We know that social media texts from Twitter, Facebook and Instagram are very noisy and we want to clean as much as possible to make our machines understand the structure of sentence much better. In Malaya, we standardize our text preprocessing,

  1. Malaya can replace special words into tokens to reduce dimension curse. rm10k become <money>.

  2. Malaya can put tags for special words, #drmahathir become <hashtag> drmahathir </hashtag>.

  3. Malaya can expand english contractions.

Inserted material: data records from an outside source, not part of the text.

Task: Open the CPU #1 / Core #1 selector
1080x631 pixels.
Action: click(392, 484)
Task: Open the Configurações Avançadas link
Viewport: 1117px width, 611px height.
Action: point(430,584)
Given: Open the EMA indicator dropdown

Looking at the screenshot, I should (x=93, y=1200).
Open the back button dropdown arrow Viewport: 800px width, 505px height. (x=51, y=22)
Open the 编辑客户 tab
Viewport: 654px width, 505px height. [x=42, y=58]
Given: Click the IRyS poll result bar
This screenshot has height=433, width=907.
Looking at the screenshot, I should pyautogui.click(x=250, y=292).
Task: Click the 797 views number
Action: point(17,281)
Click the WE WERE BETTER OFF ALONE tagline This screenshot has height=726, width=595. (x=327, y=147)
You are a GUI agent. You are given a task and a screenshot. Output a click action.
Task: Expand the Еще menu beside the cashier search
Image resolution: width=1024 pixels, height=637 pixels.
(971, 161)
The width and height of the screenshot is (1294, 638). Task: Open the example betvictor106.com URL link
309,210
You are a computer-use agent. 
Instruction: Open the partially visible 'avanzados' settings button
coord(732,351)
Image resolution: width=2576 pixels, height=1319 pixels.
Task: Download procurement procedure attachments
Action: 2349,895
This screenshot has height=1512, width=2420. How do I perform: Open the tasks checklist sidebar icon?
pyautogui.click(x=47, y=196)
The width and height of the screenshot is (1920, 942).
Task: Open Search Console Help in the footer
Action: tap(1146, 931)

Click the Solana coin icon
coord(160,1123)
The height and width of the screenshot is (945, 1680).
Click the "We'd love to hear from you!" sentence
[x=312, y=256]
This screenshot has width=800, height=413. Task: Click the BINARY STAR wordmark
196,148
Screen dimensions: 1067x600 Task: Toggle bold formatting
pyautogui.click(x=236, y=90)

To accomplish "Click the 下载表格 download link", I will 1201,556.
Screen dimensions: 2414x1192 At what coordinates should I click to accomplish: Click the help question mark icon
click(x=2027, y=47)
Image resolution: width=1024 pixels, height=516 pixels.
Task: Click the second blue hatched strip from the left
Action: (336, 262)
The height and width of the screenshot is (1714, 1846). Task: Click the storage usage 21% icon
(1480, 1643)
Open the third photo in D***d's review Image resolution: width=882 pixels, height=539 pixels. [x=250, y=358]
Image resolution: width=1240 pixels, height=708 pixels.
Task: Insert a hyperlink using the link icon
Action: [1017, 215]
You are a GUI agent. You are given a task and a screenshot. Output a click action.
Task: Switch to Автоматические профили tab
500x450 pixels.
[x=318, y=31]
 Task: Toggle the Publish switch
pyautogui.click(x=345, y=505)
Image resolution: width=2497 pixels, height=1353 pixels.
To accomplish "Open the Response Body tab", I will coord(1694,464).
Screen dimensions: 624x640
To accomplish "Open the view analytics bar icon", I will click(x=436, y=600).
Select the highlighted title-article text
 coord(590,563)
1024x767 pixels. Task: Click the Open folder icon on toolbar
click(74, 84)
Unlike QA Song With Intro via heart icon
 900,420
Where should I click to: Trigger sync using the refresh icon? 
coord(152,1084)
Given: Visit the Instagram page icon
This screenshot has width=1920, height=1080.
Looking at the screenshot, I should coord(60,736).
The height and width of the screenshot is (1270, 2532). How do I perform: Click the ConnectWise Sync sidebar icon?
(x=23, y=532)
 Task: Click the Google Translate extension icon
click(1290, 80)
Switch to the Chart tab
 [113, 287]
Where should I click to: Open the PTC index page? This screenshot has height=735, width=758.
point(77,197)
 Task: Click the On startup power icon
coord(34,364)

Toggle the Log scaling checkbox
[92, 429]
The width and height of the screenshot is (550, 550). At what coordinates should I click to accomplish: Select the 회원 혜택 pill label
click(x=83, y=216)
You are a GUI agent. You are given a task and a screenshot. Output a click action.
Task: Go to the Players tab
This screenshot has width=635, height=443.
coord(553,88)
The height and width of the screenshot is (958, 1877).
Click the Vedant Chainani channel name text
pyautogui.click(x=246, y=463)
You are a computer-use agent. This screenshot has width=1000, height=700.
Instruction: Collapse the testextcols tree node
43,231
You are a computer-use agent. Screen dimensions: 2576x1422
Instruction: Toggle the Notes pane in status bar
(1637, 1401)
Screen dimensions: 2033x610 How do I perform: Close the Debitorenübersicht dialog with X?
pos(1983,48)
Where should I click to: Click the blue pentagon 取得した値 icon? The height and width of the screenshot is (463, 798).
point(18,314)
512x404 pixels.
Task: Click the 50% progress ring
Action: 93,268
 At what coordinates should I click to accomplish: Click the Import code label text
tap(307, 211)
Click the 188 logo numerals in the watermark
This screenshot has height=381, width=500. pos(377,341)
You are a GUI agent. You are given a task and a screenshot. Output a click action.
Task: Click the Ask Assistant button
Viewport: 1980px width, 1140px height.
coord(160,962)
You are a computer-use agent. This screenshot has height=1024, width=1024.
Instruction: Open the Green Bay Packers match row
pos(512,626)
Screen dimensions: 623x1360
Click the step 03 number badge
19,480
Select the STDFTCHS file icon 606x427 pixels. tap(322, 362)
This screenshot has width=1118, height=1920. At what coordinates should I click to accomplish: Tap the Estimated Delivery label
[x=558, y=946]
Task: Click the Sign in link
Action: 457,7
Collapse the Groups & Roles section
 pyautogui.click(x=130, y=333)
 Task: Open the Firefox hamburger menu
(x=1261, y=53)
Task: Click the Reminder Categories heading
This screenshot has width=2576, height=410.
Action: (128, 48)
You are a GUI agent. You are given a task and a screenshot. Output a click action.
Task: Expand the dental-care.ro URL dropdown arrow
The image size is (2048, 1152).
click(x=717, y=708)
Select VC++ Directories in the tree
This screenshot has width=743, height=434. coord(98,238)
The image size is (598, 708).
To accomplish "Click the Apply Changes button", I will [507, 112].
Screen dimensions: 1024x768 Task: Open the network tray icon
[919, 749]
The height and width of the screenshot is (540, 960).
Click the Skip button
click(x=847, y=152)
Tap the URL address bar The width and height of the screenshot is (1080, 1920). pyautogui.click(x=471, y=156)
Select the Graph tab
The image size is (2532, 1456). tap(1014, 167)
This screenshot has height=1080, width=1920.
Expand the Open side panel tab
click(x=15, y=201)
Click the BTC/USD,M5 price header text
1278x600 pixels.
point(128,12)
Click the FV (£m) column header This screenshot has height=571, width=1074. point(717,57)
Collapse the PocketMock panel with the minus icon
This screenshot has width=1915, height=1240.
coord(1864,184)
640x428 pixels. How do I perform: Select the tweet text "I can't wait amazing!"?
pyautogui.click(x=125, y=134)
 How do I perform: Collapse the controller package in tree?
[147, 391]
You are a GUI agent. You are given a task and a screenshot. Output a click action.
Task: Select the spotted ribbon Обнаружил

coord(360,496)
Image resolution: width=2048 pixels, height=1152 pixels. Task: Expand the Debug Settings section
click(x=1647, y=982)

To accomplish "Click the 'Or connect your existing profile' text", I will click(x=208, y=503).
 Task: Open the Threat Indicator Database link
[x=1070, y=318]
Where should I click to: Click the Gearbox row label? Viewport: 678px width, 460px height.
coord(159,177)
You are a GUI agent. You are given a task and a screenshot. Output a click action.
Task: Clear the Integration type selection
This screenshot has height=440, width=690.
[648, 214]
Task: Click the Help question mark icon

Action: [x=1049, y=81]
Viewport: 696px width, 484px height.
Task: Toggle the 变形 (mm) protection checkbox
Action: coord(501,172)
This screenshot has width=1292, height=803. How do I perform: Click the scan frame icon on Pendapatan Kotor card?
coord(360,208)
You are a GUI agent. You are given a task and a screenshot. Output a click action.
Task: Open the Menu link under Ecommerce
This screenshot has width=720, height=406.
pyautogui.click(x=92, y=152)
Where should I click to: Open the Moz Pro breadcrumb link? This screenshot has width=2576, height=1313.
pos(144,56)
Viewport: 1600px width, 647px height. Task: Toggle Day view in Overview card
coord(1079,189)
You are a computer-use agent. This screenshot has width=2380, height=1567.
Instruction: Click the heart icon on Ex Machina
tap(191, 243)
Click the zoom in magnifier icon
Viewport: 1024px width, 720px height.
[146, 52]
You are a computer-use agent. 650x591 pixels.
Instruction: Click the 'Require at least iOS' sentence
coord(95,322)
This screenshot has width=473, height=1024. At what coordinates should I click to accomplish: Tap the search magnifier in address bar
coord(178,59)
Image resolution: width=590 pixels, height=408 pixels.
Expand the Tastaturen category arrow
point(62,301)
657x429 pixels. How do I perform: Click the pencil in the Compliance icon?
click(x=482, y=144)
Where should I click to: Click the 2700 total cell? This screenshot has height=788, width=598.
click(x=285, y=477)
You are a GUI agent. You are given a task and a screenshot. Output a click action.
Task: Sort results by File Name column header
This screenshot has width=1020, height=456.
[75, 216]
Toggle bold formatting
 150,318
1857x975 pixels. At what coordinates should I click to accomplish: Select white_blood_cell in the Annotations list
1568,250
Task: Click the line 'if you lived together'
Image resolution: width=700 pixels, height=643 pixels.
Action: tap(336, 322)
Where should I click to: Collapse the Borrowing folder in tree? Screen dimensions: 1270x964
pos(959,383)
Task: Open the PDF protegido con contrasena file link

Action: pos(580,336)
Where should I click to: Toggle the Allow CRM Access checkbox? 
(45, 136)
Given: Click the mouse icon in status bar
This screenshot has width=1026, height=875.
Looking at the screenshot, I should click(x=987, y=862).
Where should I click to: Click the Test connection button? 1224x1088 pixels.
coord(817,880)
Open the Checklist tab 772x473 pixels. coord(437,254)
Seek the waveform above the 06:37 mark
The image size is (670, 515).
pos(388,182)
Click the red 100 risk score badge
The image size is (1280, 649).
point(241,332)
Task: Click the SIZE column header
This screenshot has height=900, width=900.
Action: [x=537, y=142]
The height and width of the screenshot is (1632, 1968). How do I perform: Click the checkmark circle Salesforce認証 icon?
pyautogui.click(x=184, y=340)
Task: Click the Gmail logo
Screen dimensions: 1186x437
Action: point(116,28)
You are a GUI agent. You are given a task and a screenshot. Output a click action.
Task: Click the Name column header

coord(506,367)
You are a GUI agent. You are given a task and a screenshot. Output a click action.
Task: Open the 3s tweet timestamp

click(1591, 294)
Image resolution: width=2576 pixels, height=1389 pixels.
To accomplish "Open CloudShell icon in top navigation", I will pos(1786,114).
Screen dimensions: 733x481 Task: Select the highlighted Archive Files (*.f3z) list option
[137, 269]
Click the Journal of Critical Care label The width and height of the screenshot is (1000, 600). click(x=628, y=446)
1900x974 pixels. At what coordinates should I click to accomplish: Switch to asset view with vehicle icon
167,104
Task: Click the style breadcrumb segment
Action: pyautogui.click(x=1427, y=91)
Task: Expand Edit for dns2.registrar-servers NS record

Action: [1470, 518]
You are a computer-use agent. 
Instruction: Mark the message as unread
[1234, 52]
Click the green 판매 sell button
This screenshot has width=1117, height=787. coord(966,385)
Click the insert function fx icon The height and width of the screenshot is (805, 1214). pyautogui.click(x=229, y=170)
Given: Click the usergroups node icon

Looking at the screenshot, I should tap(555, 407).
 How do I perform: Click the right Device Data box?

  4. Malaya can translate english words to become bahasa malaysia words. Again, this translation is using dictionary, it will not understand semantically. Purpose of this translation just to standardize to become bahasa Malaysia.

  5. Stemming and lemmatizing, required stemmer object.

  6. Normalize elongated words, required speller object.

  7. Expand hashtags, #drmahathir become dr mahathir, required segmentation object.

These are defaults setting for preprocessing(),

def preprocessing(
    normalize = [
        'url',
        'email',
        'percent',
        'money',
        'phone',
        'user',
        'time',
        'date',
        'number',
    ],
    annotate = [
        'allcaps',
        'elongated',
        'repeated',
        'emphasis',
        'censored',
        'hashtag',
    ],
    lowercase = True,
    fix_unidecode = True,
    expand_hashtags = True,
    expand_english_contractions = True,
    translate_english_to_bm = True,
    remove_prefix_postfix = True,
    maxlen_segmenter = 20,
    speller = None,
):

normalize

Supported normalize,

  1. hashtag

  2. cashtag

  3. tag

  4. user

  5. emphasis

  6. censored

  7. acronym

  8. eastern_emoticons

  9. rest_emoticons

  10. emoji

  11. quotes

  12. percent

  13. repeat_puncts

  14. money

  15. email

  16. phone

  17. number

  18. allcaps

  19. url

  20. date

  21. time

You can check all supported list at malaya.preprocessing.get_normalize().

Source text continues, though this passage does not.